**EXERCISE BRIEF**
Please rewrite all of the rows below, requests included, scaling each coordinate in the answers by 0.75 and rounding to the nearest whole number, with halves rounded up. Leave every number in the requests unchanged.

**RECORDS SHOWN**
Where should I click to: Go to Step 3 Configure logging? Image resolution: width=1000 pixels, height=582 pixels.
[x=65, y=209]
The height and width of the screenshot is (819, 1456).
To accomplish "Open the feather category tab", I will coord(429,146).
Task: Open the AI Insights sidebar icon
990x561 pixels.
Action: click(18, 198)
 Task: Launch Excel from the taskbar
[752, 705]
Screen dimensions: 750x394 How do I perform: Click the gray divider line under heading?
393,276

**SOLUTION FOR THIS PROBLEM**
Where should I click to: Go to Step 3 Configure logging? Image resolution: width=1000 pixels, height=582 pixels.
[x=49, y=157]
The height and width of the screenshot is (819, 1456).
To accomplish "Open the feather category tab", I will coord(322,110).
Task: Open the AI Insights sidebar icon
990x561 pixels.
Action: click(14, 149)
 Task: Launch Excel from the taskbar
[564, 529]
Screen dimensions: 750x394 How do I perform: Click the gray divider line under heading?
295,207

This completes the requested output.